My mother was a narcissist, & violent to boot.

She beat the whey out of all of us & picked me as her special scapegoat, & it took me until I was ridiculously old to figure out that what she did was evil & that she knew it was evil because she kept it a secret from everybody else.


Narcissists sometimes become that way because of brutal abuse when *they* were children.

& since it took me so many years to figure out a lot of stuff & to realize the extent of the damage done, I can readily grasp the concept that they aren't aware of what they're doing or why they're doing it.

As my brother would say, "It's just a mental thing", but in the end, the mental things color our entire lives.

Nothing I could do would have made any difference in the way my mother acted or the way she treated us, but that "mental thing", that knowledge & accpetance, frees me from remaining in bondage to her & to the past.

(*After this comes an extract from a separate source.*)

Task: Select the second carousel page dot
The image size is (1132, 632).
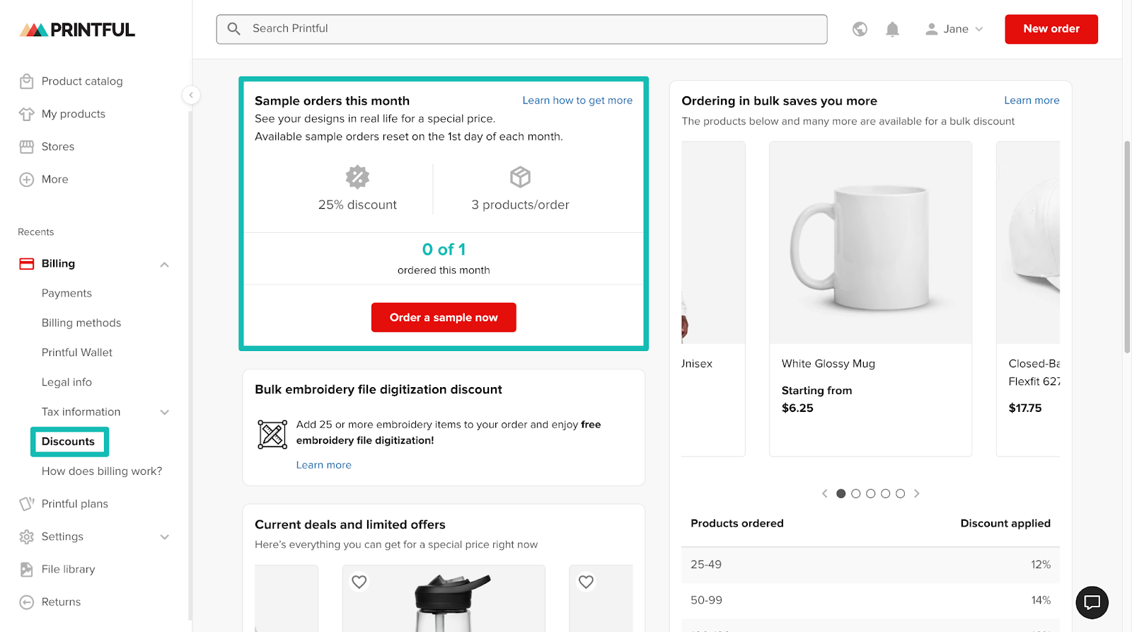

If you can keep it always in your mind that you *don't* know what went on behind closed doors in *anybody's* life & remember that there's a reason for everything (people don't just suddenly for no reason go berserk & start screaming that they want to marry their father!), it's easier to roll along.

As for the shrapnel...
I think it's much easier on the kids if the drama & resentment & anger are eliminated.

No matter what goes on, no matter what their messed-up mom does or doesn't do, if you can be the go-to grown-up for the kids, the port in the storm so to speak, I think it's the best, the kindest, the most powerful thing you can do for them.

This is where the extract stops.